Course Project, 5DV147

Course Project

In this project, groups consisting of 2(-3) (two students as far as possible, a single group may be allowed to be three) students are to design and implement a group communication middleware.

Introduction

A distributed system is composed of group(s) of processes that coordinate their activities by exchanging messages over a network. For such systems, pair-wise exchange of messages need not be the most efficient or reliable way to communicate. Multicast is an operation that sends a message from one process to a group of processes. This is typically achieved without the sending process having explicit knowledge of the group members. Common applications include, but are not limited to:

Replication-based fault-tolerance: A service is replicated across multiple servers forming a group. Client requests are processed by all servers. In this setup some servers can crash without affecting the availability of the service.

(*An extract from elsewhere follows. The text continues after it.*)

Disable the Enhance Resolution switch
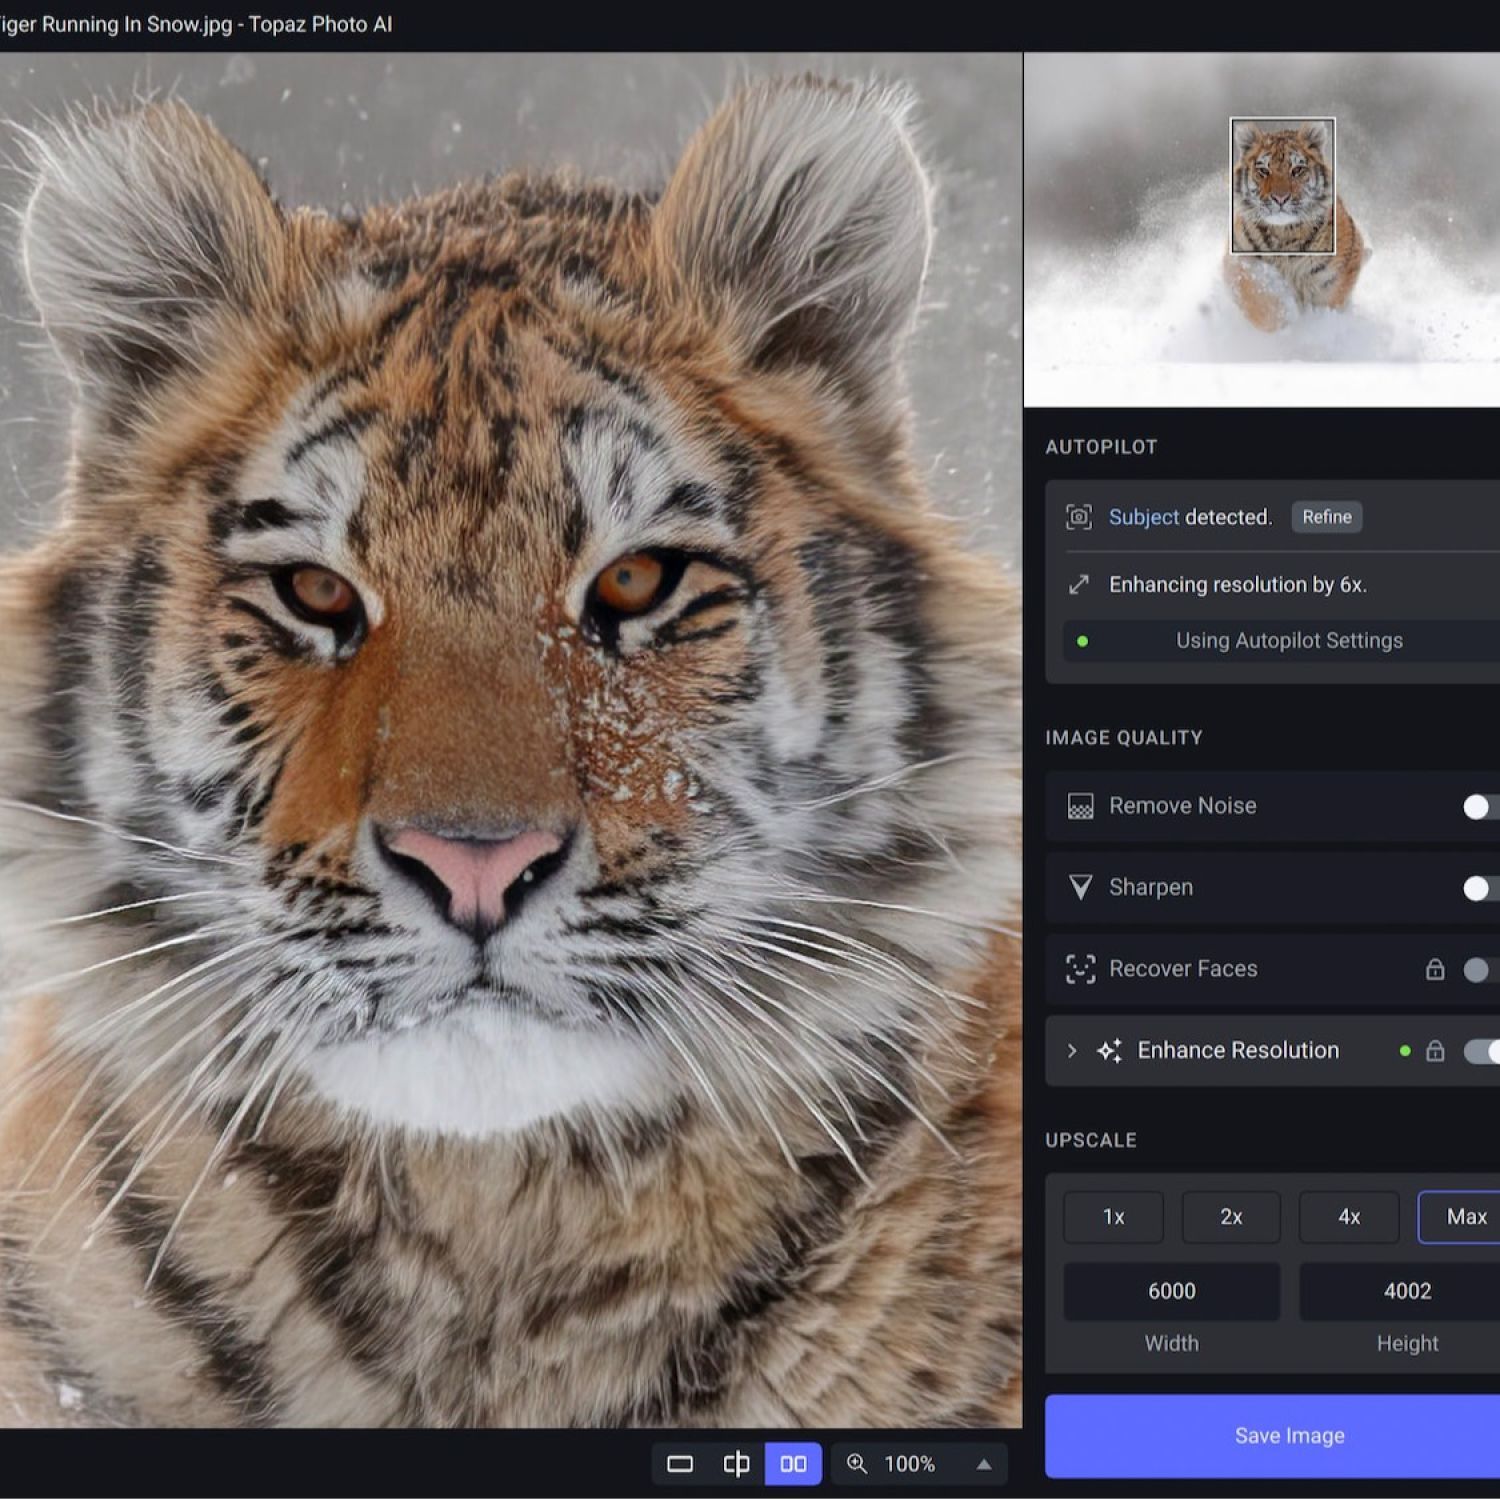click(x=1482, y=1051)
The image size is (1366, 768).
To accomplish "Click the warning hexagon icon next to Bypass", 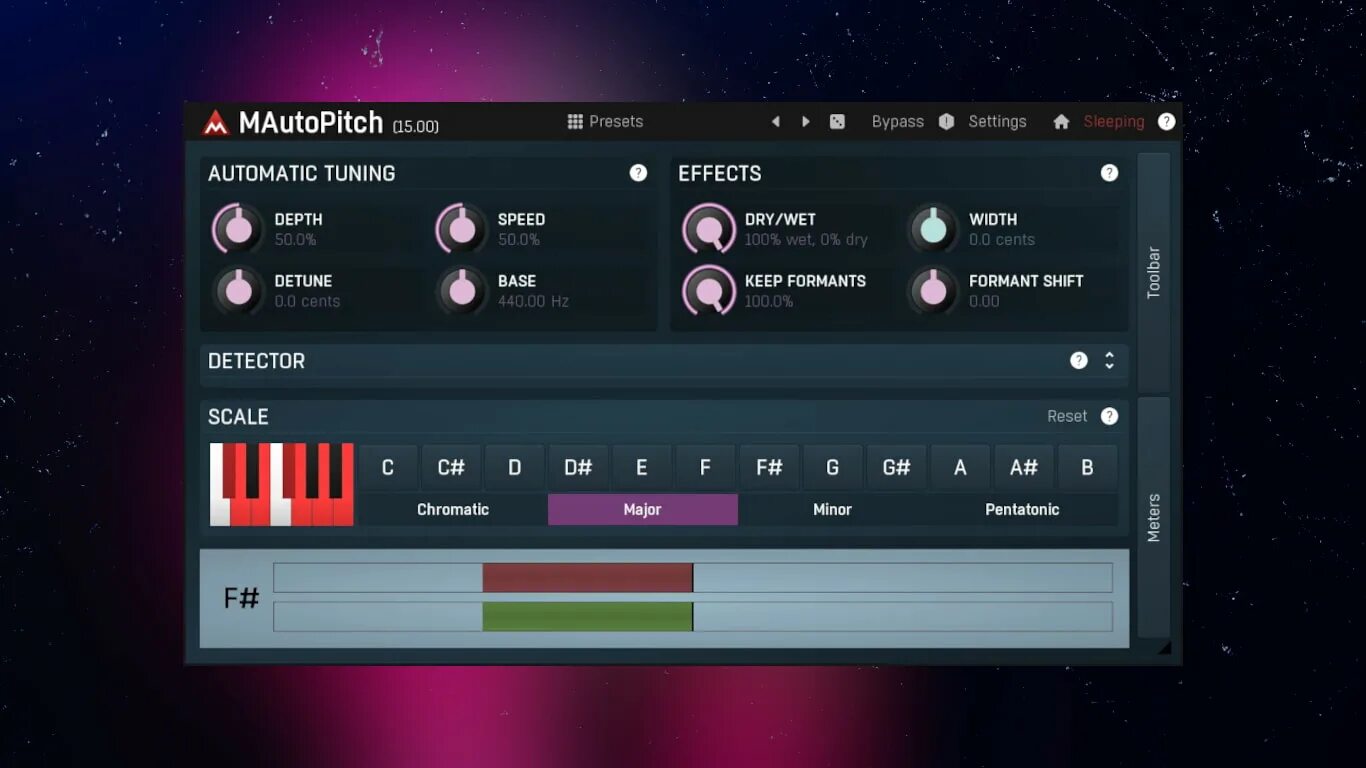I will point(946,121).
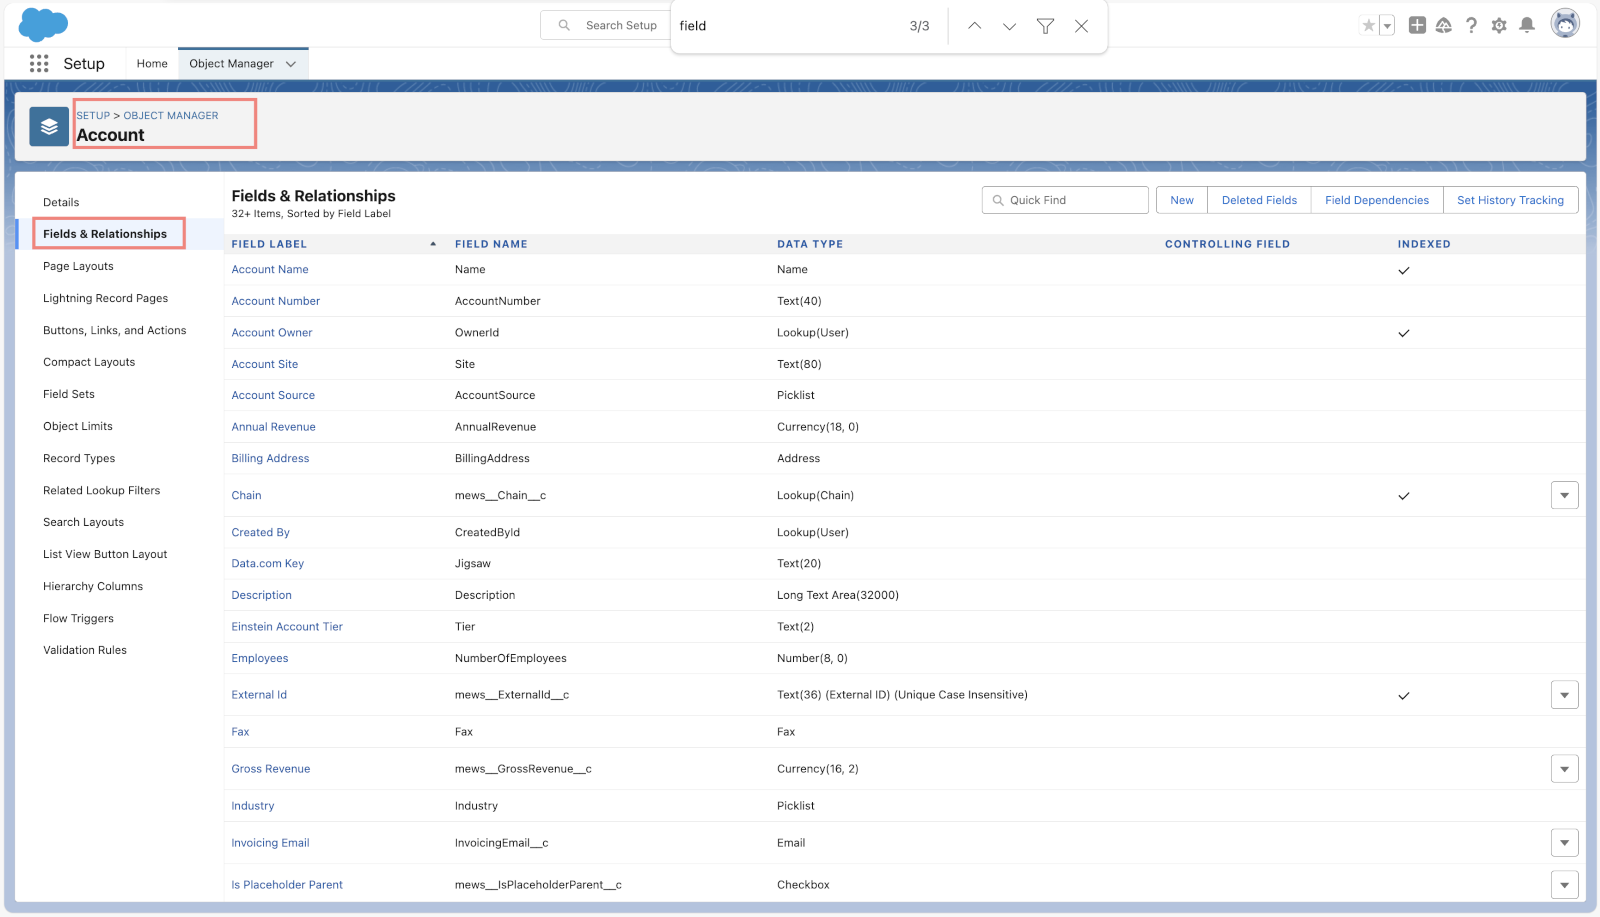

Ad-hoc network service discovery: Multicast messages are used by clients to discover, and register to, services.

Replication for high-performance data access: Commonly used data objects are replicated for performance improvements. Updates to data replicas are propagated using multicast-messages.

Propagation of event messages.

A middleware is a software layer that abstracts and hides the heterogeneity of underlying networks, operating systems, and programming languages. Examples include CORBA [DS5: 8.3] and Java RMI [DS5: 5.5], although the latter merely supports a single programming language. In addition to solving the heterogeneity problem, a middleware provides a model for distributed communication, e.g., remote method invocation and remote event notification. CORBA and Java RMI implement the former approach, i.e., a program can invoke a method in an object located on another computer.

The goal of this project is to design and implement GCom, a middleware for group communication. The middleware must implement some API that in turn can be used by programmers to develop applications that make use of reliable messaging. GCom must support various types of multicast, guarantee causal message ordering and handle group membership issues.

Group membership management is a complicated problem and has been the focus of much research. For this project, we will accept simplified solutions to the group membership problem and instead focus on the multicast types and message ordering algorithms.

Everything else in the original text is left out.